The Prince met parents who had opted to look after their sick children, at the event, marking the 40th anniversary of charity WellChild, and commented on how they had become care "professionals" in their own right.
The charity, of which Harry is a patron, helps seriously ill young people be cared for at home instead of hospital, wherever possible.
Speaking to parents in the Centre Room of the Palace, Harry said: "I imagine it's one hell of a decision to say I want my children at home."
Among those at the reception were parents behind the #notanurse_but campaign, which aims to give a voice to those juggling the demands of caring for a sick child.
Leanne Cooper launched the initiative in 2015 supported by WellChild to "lift the lid" on the number of families providing home care, using video diaries and social media.
Ms Cooper, whose young daughter Sophie has severe cerebral palsy, said: "Prince Harry actually asked me where to find the Not A Nurse videos so I pointed him in the direction of the WellChild website and the YouTube channel.

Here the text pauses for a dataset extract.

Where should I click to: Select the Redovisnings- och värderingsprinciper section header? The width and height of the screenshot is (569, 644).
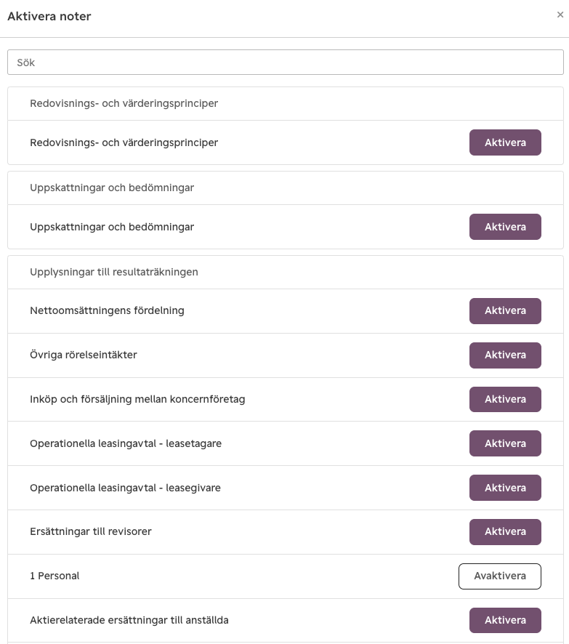124,103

"He was asking really what the message was and it's that we want to highlight the amount of medical care families are doing at home and then to hopefully make positive change for families, to get them the right support, so they don't reach crisis point.
"All of our children want to be enjoying life, taking part, going to school, being part of society. But we have to help them to do that."
Hayley Smallman, whose daughter Holly has cerebral palsy and other medical needs, said she had been "giddy with excitement" ahead of the reception.
"One of the best day's of your life isn't it, when you get to have a one-on-one with Prince Harry, have a little chat with him," she said.
"Our normal routine is so far away from this world and to be invited to Buckingham Palace for the day - it's just elevated us completely. All week we have been giddy with excitement."
She said Prince Harry had praised the "valuable" contribution of parent carers and the way their expertise is feeding back into local services.
After their conversation, she also recalled the moment Holly, who is visually impaired and in a wheelchair, met Harry at the WellChild awards and highlighted his empathetic approach.
"Before he actually spoke to Holly he said to me - how am I best to communicate with her?
"And I said it would be best if you held her hand and talked to her so she could feel you, use her other senses. So he gets down on his knee, and he holds her hand."
The 40-year-old, from Liverpool, said her daughter was "life-limited" because of her health problems.
She said: "I know I won't have her for a very long time.
"So the time that I have for her, I know that we need to make that time count.
"And that's what we are doing every day with this campaign."